CELLULAR MECHANISMS OF DNA REPAIR IN RESPONSE TO GENOTOXIC STRESS

Abstract

Genotoxic stress, resulting from physical, chemical, or biological agents, poses a significant threat to genomic integrity by inducing various forms of DNA damage, including single- and double-strand breaks, base modifications, and bulky lesions. To maintain cellular homeostasis and prevent mutagenesis, cells rely on sophisticated DNA repair mechanisms that identify, signal, and rectify these lesions with high specificity and fidelity.This study systematically investigates the four principal DNA repair pathways—base excision repair (BER), nucleotide excision repair (NER), double-strand break repair (DSBR), and mismatch repair (MMR)—highlighting their molecular components, mechanisms, and context-specific activation under genotoxic conditions.

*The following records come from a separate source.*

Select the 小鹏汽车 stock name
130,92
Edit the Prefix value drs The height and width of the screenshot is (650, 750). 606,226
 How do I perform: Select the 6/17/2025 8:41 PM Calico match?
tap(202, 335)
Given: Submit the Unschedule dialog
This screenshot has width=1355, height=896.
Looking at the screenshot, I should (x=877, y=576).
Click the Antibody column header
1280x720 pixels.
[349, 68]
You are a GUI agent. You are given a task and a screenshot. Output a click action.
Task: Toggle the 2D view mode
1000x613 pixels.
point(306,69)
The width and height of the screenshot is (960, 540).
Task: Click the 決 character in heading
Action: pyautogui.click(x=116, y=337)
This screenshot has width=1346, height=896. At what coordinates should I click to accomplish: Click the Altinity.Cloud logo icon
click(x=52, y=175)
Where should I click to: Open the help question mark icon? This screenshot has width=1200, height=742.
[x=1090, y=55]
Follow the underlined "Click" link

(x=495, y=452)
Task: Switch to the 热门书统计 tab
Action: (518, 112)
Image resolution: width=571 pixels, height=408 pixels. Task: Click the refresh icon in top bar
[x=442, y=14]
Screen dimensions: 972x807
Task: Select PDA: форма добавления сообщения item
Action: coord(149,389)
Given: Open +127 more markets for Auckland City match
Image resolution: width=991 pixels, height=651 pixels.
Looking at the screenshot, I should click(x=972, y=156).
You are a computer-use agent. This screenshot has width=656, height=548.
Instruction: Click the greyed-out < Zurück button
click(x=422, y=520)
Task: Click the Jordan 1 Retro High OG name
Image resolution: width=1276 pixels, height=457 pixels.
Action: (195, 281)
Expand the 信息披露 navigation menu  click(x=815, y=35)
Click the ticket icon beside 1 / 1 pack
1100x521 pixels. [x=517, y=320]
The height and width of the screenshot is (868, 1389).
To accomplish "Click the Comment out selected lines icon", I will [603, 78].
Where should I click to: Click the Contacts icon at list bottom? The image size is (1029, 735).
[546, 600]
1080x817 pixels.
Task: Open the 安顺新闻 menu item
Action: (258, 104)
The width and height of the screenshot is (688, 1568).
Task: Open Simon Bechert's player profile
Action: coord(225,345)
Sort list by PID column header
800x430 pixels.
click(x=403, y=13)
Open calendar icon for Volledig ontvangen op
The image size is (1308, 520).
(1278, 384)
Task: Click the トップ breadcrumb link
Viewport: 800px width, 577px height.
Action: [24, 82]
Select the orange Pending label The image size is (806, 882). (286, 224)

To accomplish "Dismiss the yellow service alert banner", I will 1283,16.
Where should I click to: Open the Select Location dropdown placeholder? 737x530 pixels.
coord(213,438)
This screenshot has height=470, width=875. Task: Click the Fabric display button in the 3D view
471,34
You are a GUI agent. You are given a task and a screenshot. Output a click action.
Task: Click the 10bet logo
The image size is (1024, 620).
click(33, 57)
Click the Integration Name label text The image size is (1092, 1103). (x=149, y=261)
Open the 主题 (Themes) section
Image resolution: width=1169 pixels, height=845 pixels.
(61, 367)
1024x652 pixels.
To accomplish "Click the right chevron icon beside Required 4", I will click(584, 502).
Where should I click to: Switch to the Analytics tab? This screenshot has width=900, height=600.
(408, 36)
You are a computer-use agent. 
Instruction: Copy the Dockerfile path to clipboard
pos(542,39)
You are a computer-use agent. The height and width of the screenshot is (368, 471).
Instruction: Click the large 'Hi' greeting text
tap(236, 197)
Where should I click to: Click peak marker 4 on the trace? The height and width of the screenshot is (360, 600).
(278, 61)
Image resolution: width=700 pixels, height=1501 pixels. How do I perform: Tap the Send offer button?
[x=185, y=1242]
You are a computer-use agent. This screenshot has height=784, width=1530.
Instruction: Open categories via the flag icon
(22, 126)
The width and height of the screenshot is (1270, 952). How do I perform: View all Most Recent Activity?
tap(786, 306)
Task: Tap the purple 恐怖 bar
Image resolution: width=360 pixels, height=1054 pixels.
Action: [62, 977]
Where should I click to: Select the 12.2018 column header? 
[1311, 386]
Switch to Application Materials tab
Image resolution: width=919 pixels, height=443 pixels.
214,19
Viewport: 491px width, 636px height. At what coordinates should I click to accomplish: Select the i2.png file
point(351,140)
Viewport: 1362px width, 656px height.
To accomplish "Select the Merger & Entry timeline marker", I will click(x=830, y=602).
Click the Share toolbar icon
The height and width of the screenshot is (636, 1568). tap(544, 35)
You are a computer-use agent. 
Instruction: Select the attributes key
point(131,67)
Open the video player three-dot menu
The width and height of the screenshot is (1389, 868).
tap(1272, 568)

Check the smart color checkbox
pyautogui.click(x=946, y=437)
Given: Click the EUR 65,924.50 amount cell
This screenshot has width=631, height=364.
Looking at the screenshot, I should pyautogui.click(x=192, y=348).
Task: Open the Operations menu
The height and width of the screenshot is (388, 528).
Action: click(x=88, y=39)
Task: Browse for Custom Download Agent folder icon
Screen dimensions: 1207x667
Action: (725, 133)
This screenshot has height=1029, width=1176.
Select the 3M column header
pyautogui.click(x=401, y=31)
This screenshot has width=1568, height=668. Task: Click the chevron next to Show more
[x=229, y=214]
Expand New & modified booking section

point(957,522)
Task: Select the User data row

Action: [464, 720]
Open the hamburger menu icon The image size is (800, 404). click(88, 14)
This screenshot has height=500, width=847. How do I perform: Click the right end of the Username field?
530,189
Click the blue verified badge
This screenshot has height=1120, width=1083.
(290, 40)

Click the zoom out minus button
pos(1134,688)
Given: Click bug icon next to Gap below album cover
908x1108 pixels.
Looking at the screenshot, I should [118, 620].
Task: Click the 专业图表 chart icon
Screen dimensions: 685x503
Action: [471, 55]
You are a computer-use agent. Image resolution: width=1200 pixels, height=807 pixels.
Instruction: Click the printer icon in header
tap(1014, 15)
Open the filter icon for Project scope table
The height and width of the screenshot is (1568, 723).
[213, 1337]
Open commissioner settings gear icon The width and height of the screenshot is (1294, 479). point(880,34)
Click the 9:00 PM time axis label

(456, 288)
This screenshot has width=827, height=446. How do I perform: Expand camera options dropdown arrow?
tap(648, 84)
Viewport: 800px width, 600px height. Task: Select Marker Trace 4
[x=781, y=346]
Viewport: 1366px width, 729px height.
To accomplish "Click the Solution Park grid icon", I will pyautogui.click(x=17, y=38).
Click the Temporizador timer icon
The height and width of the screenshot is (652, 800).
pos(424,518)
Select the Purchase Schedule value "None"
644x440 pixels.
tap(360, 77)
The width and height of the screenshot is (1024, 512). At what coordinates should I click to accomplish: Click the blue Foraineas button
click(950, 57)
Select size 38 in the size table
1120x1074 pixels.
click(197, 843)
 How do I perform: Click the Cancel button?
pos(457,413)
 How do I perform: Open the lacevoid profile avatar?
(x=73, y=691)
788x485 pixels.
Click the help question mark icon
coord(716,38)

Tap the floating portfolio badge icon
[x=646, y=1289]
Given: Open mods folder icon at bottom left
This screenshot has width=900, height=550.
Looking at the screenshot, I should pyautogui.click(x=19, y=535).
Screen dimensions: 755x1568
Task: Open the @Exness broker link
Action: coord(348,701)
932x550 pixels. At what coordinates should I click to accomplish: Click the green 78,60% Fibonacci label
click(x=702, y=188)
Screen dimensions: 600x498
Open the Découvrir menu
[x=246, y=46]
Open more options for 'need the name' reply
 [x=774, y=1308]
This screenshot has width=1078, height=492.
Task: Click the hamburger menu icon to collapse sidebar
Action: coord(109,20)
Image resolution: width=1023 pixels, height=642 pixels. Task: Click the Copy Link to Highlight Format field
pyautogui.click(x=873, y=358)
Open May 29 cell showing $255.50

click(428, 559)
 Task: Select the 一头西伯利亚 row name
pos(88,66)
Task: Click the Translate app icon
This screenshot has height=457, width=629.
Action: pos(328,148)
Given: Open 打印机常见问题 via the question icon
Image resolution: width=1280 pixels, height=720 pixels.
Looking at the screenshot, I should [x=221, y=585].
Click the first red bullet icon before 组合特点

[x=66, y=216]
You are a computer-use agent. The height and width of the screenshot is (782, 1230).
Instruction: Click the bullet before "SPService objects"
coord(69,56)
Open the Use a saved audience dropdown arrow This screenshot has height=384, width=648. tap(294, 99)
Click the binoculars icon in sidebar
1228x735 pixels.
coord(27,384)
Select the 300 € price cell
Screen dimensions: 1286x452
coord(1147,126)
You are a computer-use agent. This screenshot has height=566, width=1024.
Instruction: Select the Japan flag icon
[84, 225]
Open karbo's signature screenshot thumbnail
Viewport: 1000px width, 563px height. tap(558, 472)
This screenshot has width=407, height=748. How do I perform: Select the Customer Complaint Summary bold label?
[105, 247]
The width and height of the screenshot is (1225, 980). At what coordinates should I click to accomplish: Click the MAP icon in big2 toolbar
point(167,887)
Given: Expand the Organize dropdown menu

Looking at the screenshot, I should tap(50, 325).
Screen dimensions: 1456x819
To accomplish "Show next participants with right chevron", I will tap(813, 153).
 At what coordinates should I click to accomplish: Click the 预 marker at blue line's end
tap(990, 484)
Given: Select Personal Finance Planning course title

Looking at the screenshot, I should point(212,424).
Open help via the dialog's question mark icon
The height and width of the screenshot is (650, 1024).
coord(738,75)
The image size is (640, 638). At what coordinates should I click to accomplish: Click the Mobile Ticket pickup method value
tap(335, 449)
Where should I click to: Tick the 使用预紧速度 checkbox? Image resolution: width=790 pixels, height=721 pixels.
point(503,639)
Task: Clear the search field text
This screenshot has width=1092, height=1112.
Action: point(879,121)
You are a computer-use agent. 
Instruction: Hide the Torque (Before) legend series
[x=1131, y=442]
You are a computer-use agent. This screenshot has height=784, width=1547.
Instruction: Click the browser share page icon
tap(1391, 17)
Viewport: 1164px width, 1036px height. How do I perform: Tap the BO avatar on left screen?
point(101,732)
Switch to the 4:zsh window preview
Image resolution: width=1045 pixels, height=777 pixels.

The research further explores the roles of key proteins such as PARP1, ATM, BRCA1/2, RAD51, and XPA in orchestrating pathway-specific responses.The findings reveal elevated BER and HR activity in metabolically active and proliferative tissues, respectively, while a marked decline in NER and MMR efficiency was observed in aging and cancerous cells. Additionally, the therapeutic efficacy of PARP inhibitors in homologous recombination-deficient tumors was confirmed, along with the successful application of CRISPR-Cas9 for correcting BRCA1/2 mutations in targeted models.These results underscore the central role of DNA repair in both disease progression and treatment. By demonstrating the pathway-specific vulnerabilities in cancer and the age-related decline in repair capacity, this study supports the advancement of targeted therapies, including gene editing and synthetic lethality approaches. Understanding the cellular mechanisms of DNA repair in response to genotoxic stress provides a foundation for the development of precision medicine strategies and opens new avenues for combating cancer, neurodegenerative disorders, and premature aging.